Official position of RedHat regarding software patents

Bernhard Reiter bernhard at
Wed May 29 15:48:58 UTC 2002

There are two important things to note here:

On Wed, May 29, 2002 at 04:00:38PM +0200, Alexandre Dulaunoy wrote:

> Approved License means any of the following licenses: GNU General Public
> License v2.0; IBM Public License v1.0; Common Public License v0.5; Q
> Public License v1.0; and any Red Hat open source license. Red Hat may add
> to this list in its sole discretion by publication on this page.
> Open Source/Free Software means any software which is licensed under an
> Approved License.

This is not an accepted definition.
They especially exclude the very important Free Software licenses
with less freedom protection like GNU LGPL and XFree86 license.

The reason is obvious: It would completely invalid the use of the patent.

> Subject to any qualifications or limitations stated herein, to the extent
> any party exercises a Patent Right with respect to Open Source/Free
> Software which reads on any claim of any patent held by Red Hat, Red Hat
> agrees to refrain from enforcing the infringed patent against such party
> for such exercise ("Our Promise").

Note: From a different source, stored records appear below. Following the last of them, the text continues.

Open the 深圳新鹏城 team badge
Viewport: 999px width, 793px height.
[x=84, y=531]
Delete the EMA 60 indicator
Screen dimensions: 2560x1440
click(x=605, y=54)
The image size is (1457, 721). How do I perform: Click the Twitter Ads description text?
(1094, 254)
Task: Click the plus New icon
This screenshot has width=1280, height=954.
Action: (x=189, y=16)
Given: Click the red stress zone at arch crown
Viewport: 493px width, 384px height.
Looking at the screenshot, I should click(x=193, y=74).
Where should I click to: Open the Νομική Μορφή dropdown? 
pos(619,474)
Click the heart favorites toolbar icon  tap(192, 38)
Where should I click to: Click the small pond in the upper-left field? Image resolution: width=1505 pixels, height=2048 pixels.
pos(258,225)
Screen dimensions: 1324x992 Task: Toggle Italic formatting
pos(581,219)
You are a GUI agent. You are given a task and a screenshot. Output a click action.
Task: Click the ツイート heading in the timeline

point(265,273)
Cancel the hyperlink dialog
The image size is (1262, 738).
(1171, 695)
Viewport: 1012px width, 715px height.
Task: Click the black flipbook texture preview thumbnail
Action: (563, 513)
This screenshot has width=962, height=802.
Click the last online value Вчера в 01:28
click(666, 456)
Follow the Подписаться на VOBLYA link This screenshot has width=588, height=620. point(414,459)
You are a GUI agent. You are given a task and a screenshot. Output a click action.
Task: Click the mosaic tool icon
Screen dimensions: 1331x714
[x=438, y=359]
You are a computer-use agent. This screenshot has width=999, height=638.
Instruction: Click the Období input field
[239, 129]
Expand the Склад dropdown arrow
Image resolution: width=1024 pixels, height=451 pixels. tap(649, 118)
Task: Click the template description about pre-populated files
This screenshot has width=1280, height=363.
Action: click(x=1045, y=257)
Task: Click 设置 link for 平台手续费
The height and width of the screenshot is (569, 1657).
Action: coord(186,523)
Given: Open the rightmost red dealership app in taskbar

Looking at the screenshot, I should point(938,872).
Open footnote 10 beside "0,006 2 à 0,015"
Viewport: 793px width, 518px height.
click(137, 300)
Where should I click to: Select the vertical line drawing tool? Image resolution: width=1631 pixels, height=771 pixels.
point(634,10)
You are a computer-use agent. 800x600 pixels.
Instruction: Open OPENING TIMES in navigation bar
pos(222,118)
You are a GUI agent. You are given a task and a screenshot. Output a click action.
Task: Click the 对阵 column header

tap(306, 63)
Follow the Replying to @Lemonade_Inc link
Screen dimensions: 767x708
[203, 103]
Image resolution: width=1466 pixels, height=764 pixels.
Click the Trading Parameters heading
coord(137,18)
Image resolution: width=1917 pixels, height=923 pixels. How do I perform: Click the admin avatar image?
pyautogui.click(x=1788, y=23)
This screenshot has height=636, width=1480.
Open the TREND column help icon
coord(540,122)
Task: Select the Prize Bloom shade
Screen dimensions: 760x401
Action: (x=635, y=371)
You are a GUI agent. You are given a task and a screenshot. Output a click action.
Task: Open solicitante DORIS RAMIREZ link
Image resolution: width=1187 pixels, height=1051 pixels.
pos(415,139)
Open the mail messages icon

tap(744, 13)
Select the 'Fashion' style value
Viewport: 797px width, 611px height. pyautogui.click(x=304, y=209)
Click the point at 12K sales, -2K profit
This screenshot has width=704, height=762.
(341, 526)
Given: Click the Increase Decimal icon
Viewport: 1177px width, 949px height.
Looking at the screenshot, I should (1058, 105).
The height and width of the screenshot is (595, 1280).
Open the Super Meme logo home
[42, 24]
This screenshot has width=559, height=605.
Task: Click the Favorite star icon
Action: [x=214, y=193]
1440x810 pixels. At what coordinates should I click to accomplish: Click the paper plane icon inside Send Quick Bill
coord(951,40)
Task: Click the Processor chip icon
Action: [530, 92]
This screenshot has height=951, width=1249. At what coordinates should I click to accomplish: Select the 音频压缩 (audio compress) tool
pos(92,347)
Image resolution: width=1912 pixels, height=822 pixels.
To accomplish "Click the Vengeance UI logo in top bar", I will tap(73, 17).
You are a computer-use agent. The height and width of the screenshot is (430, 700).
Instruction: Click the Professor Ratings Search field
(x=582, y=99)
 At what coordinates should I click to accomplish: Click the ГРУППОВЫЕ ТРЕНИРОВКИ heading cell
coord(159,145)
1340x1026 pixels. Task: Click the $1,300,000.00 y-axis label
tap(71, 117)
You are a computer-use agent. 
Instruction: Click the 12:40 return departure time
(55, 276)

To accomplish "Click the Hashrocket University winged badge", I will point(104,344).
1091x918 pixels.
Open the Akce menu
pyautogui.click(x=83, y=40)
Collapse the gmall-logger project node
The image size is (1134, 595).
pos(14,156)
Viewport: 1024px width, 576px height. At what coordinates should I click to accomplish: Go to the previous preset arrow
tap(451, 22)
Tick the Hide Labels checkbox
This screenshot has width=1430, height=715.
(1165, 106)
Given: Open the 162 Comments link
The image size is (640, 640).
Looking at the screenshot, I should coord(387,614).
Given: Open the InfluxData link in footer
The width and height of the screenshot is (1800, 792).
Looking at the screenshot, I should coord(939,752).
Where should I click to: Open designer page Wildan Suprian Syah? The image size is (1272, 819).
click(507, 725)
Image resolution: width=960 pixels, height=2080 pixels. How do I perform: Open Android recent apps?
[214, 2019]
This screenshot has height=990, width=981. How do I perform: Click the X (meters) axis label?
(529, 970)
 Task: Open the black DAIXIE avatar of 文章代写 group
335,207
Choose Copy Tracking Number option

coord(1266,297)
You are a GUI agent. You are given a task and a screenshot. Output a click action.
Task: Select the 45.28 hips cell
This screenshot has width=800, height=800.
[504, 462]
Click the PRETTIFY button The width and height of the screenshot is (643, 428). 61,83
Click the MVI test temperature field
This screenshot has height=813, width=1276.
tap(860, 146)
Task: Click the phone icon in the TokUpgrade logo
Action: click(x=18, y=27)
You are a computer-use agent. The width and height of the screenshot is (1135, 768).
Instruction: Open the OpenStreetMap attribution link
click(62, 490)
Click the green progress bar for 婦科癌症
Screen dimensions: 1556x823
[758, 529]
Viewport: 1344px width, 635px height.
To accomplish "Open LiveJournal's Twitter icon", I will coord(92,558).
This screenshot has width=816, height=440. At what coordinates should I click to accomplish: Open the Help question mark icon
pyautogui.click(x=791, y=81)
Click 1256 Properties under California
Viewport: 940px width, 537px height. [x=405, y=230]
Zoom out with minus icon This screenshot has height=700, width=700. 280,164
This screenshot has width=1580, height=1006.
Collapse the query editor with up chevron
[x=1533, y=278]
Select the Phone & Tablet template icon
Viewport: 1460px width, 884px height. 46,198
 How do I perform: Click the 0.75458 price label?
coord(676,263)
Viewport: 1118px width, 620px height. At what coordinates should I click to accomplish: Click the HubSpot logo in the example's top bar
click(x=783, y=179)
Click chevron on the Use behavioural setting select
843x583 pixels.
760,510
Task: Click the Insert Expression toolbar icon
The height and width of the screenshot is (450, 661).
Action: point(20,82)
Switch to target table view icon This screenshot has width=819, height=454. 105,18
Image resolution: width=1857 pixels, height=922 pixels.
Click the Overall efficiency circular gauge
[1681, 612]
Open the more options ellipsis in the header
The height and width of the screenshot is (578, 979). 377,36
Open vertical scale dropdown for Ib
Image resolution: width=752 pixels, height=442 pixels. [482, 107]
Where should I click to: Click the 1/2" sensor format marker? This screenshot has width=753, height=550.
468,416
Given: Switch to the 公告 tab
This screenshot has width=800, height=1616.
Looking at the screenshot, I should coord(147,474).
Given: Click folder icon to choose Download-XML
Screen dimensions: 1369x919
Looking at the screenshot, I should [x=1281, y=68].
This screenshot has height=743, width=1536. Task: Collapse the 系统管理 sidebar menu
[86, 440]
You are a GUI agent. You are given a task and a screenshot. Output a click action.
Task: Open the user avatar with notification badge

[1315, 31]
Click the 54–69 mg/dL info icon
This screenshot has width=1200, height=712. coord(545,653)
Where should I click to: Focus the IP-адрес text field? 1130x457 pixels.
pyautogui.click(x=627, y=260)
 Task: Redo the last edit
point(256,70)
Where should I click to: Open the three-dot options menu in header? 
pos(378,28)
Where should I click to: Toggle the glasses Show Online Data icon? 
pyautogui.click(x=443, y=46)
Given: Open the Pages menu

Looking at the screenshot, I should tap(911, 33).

Our Promise does not extend to any
> software which is not Open Source/Free Software, 

This is quite missleading as they do not promise to respect 
all of Free Software (or Open Source conforming licenses for this matter). 

Note 2:  In my eyes Software on which a patent exists does indeed
take away the second freedom to study how the program works.
What is studying worth if you cannot use your learned knowledge 
(ideas not the code) to implement something similiar and use it to earn money.